4°. Est il nécessaire d’avertir que dans nos jugemens il est de la prudence de ne donner son acquiescement à aucune proposition qu’à proportion de son degré de vraissemblance ? Qui pourroit observer cette regle générale, auroit toute la justesse d’esprit, toute la prudence, toute la sagesse possible.

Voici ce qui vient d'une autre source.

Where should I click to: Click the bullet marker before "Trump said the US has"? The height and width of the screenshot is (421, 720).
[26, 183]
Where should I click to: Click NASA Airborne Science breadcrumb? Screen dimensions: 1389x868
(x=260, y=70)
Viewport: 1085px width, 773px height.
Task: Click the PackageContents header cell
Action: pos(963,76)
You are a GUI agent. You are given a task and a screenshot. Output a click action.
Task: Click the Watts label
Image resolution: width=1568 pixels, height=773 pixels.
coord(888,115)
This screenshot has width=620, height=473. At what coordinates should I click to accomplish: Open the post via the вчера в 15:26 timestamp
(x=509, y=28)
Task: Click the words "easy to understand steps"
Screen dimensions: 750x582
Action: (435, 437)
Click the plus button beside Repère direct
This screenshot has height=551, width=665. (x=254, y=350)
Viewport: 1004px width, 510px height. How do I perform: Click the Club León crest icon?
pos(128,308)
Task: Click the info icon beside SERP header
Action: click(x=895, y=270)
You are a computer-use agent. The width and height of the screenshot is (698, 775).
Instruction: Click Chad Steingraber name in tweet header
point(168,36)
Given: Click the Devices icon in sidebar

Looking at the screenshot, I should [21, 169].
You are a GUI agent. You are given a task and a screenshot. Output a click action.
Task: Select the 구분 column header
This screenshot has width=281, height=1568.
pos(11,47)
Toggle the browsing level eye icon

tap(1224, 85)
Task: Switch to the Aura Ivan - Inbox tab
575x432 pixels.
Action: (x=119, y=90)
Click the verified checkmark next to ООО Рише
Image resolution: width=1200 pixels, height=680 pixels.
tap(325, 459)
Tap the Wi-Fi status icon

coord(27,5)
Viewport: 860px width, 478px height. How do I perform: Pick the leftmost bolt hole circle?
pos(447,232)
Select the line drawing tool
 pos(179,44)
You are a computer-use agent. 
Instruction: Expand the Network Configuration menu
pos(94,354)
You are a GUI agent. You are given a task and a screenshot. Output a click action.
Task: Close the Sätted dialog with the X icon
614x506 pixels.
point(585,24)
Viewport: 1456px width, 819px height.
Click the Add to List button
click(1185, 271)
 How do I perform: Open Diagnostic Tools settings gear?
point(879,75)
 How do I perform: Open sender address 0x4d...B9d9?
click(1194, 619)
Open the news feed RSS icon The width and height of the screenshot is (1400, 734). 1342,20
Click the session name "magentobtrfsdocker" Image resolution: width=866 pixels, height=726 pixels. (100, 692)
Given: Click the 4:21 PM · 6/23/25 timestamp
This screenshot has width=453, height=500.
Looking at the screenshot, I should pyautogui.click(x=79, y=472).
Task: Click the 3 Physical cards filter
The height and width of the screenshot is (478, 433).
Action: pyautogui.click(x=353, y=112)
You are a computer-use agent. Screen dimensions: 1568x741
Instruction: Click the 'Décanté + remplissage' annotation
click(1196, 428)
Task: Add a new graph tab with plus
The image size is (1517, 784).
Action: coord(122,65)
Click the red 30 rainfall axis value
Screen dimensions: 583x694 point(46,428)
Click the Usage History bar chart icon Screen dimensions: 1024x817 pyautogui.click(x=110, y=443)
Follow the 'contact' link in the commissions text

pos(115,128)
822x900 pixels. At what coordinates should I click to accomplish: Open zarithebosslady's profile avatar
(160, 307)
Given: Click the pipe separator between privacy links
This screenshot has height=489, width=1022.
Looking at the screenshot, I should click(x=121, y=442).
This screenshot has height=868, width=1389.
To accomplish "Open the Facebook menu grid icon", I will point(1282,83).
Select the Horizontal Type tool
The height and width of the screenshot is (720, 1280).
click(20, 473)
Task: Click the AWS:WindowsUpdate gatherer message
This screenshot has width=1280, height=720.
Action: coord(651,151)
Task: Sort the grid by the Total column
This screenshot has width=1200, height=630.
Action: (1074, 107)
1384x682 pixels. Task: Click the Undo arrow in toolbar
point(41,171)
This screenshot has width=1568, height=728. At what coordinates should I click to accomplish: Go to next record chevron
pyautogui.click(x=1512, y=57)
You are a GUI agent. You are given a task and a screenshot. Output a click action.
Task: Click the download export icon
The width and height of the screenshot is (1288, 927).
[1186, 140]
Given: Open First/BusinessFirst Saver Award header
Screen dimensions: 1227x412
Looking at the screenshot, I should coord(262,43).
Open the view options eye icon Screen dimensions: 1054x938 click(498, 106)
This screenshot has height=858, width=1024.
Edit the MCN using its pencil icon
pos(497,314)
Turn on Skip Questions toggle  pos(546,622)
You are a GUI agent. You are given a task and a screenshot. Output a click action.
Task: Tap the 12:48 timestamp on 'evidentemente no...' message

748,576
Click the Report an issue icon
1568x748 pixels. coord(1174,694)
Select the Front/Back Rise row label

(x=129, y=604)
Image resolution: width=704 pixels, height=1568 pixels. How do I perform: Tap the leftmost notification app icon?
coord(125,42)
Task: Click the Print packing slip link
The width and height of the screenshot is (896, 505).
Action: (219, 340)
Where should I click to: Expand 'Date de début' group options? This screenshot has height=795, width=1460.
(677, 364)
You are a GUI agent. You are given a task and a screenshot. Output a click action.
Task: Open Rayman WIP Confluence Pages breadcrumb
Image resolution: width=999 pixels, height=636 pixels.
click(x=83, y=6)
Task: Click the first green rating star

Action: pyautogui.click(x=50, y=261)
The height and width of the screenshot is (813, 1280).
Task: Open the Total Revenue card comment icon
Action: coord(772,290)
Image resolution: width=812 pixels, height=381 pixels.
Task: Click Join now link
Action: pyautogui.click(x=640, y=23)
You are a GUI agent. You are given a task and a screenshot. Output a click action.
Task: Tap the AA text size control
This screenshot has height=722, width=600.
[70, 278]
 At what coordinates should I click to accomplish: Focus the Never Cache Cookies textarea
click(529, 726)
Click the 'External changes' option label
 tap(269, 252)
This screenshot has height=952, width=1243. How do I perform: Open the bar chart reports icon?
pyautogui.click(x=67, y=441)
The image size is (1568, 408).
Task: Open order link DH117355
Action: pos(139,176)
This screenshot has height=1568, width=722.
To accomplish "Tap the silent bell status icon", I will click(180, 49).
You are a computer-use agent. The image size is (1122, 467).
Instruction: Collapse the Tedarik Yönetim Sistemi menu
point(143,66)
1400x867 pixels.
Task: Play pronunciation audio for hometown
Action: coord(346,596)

Mais que nous en sommes éloignés ! Les esprits les plus communs peuvent avec de l’attention discerner le vrai du faux ; d’autres qui ont plus de pénétration, savent distinguer le probable de l’incertain ou du douteux ; mais ce ne sont que les génies distingués par leur sagacité qui peuvent assigner à chaque proposition son juste degré de vraissemblance, & y proportionner son assentiment : ah que ces génies sont rares !

5°. Bien plus, l’homme sage & prudent ne considérera pas seulement la probabilité du succès, il pesera encore la grandeur du bien ou du mal qu’on peut attendre en prenant un tel parti, ou en se déterminant pour le contraire, ou en restant dans l’inaction ; il préférera même celui où il sait que l’apparence du succès est fort légere, lorsqu’il voit en même tems que le risque qu’il court n’est rien ou fort peu de chose ; & qu’au contraire s’il réussit, il peut obtenir un bien très-considérable.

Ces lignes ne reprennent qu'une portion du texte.